→ **Job item A**
In the notes on the spy character below, write out the passage from "INSPIRATION: DOC SAVAGE" to "to Doc Savage." word for word.
→ **Job item B**
According to the notes on the spy character below, what was the title of the 2007 project in which the costume idea originated?

→ **Excerpt**
------------------------------------------------
The List of Qualities:

INSPIRATION: DOC SAVAGE

Doc Savage pulp stories of the 1930’s and 1940’s featured a seemingly super-human man, always described as the strongest and most dexterous, and also a master scientist and doctor and everything else you could coincidentally come up with that might be needed for each next adventure. His assistants were all the greatest in their respective fields of law, archaeology, electronics, and so on – but their skills paled in comparison to Doc’s, whose own skills far surpassed these experts. That cracked me up, this idea of someone with a LONG resume of skills, all of which he ranked “number one in the world,” putting experts to shame for their comparatively pathetic abilities, compared to Doc Savage.

INSPIRATION:  JAMES BOND LICENSED 1980’s ROLE PLAYING GAME

As a kid, I owned this James Bond role playing game from the 1980’s, which I loved even though I didn’t really ever have any friends to play it with me.  In this game, like Dungeons and Dragons, you created your own spy who earned skills in all manner of sports and physical activity, gambling, fighting techniques, weapons mastery, various sciences that are potentially helpful to a spy, disguise, weapon-using, and on and on.  I loved all the possibilities, and the game manual gave a list of all these skills that could become necessary or helpful on your adventure, and you chose the ones that suited you. As combined with the above Doc Savage, I decided my spy must be a master of EVERY possible skill that a spy could possibly possess, and so that’s how his list of attributes came about as an introduction to him, on this page of my comic.

The Look

THE SKI MASK AND TUXEDO

The costume element sprouted out from a project I was doing back in 2007, “The Spider Twins,” in which I drew an encyclopedia full of professional wrestler-looking high school students who went around in masks trying to right the wrongs they felt were being committed all around them.  While researching different masks and shoe wear to make each character unique, I stumbled onto a photo of someone in a tuxedo who was wearing a mask, and I thought, that’s a brilliant look.  But the imagery didn’t fit with the Spider Twins.  However, I realized now, it would fit perfectly for a spy.

James Bond wore many costumes, depending on the situaion – horse jockey, race car driver, suave dinner party goer, scuba diver, astronaut, golfer, cat burgler. It crossed my mind to do the same with my character, but I ultimately decided one costume is plenty, like a super hero might have.

That put in the back of my head this idea for a character in a tuxedo with a ski mask.  In designing the character, there was a conscious decision to make the character all black, and to make the black of his suit impenetrable to light, so that there are no visible wrinkles or folds in the cloth, no shininess in the light.  It’s just black.
------------------------------------------------
→ **Given data**

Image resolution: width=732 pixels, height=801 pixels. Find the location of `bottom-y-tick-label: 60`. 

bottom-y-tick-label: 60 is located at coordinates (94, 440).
------------------------------------------------
→ **Answer space A**
INSPIRATION: DOC SAVAGE

Doc Savage pulp stories of the 1930’s and 1940’s featured a seemingly super-human man, always described as the strongest and most dexterous, and also a master scientist and doctor and everything else you could coincidentally come up with that might be needed for each next adventure. His assistants were all the greatest in their respective fields of law, archaeology, electronics, and so on – but their skills paled in comparison to Doc’s, whose own skills far surpassed these experts. That cracked me up, this idea of someone with a LONG resume of skills, all of which he ranked “number one in the world,” putting experts to shame for their comparatively pathetic abilities, compared to Doc Savage.

→ **Answer space B**
"The Spider Twins."